“My sonne, forget not thou my Lawe, but let thine heart keepe my commandements. For they shall increase the length of thy dayes and the yeeres of life, and thy prosperitie. Let not mercie and trueth forsake thee: binde them on thy necke, and write them vpon the table of thine heart. So shalt thou finde fauour and good vnderstanding in the sight of God and man. Trust in the Lord with all thine heart, and leane not vnto thine owne wisdome. In all thy wayes acknowledge him, and he shall direct thy wayes. Be not wise in thine owne eyes: but feare the Lord, and depart from euill. So health shalbe vnto thy nauel, and marowe vnto thy bones.”
Proverbs 3:1-8 GNV
This week I took some time off my routine. I ate a lot of things that I normally don’t at a lot of different times than I normally do. I didn’t work out all week. And my weight remained about the same. I gained a little bit BUT nothing drastic changed.
I could foolishly extrapolate this brief study to mean that if I continued down this path of going backward in my routine, then all would be well with me physically. I could then postulate that all the changes I made mentally and spiritually don’t really matter either. I could fall back into those mindsets and beliefs and I would be fine. I could trust in my own limited understanding, my own verifiable proof from this week that none of this matters. I will be fine. I was fine this week. Why should that change?

* **INFORMATION SUPPLIED**:
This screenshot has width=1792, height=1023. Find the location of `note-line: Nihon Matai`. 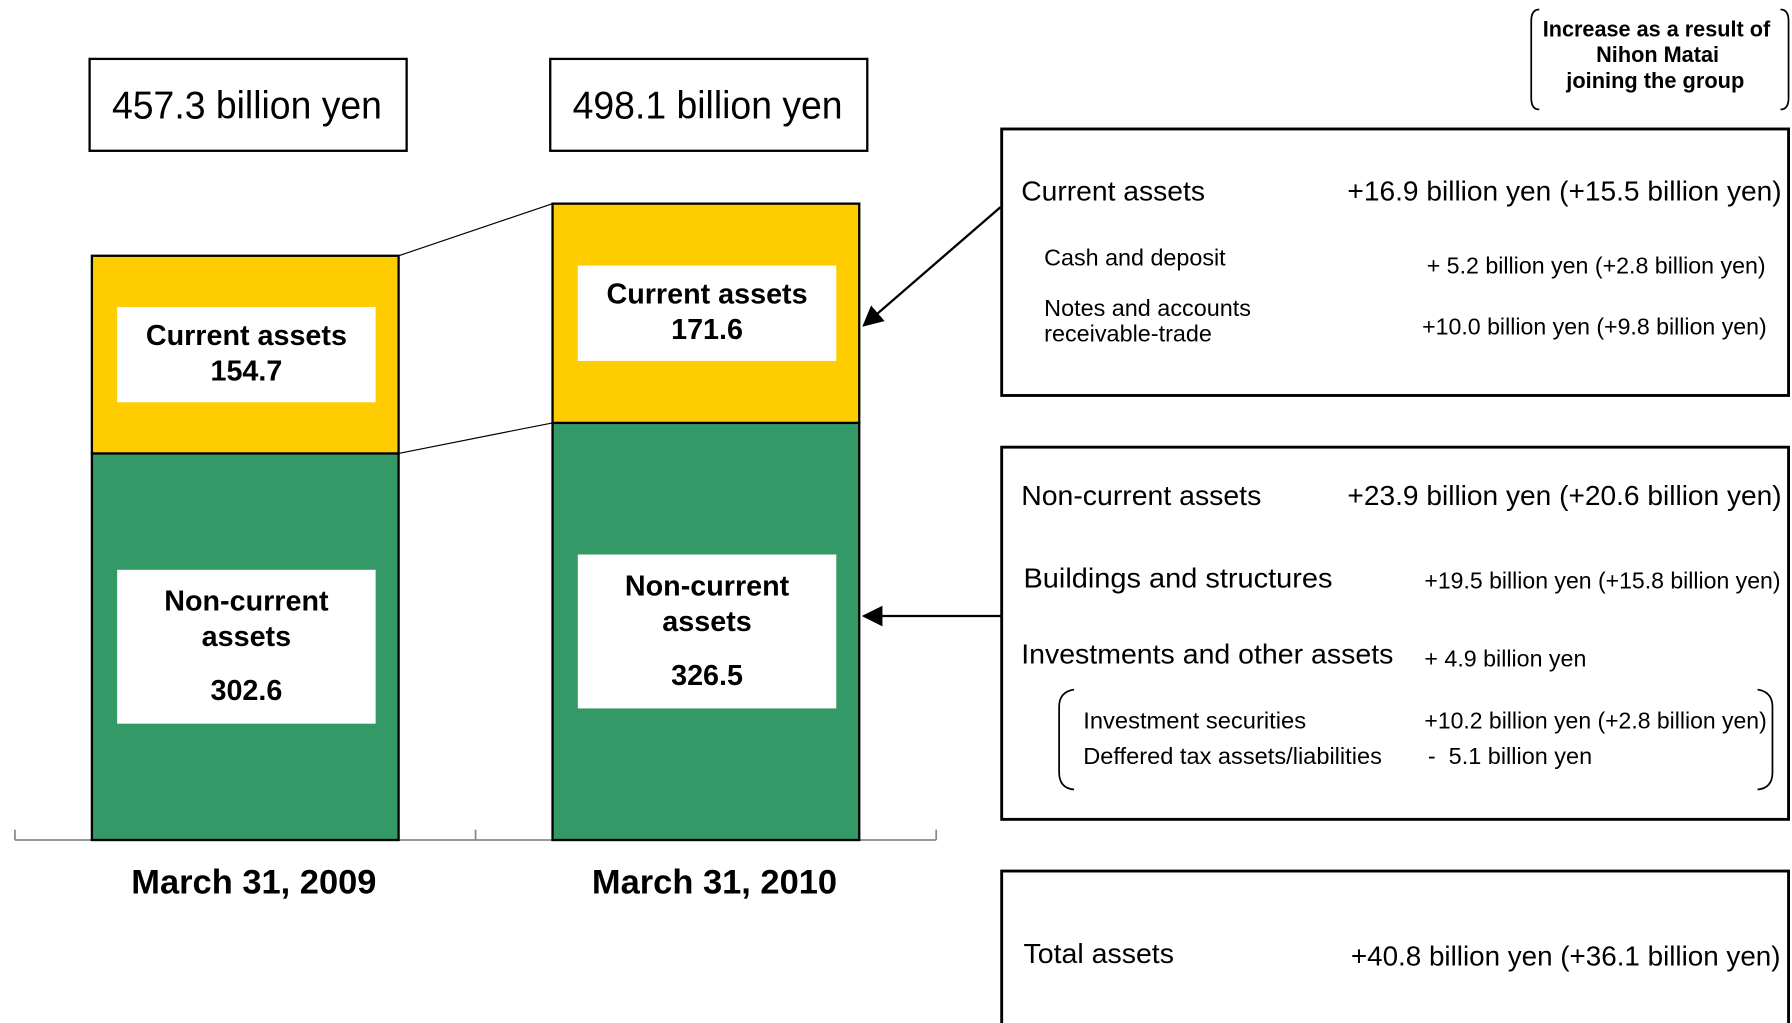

* **ASSIGNMENT**:
From the Proverbs reflection above, copy out word for word the passage that opens with the words containing "Proverbs 3:1-8 GNV" and closes with "nothing drastic changed.".

* **TASK OUTPUT**:
Proverbs 3:1-8 GNV
This week I took some time off my routine. I ate a lot of things that I normally don’t at a lot of different times than I normally do. I didn’t work out all week. And my weight remained about the same. I gained a little bit BUT nothing drastic changed.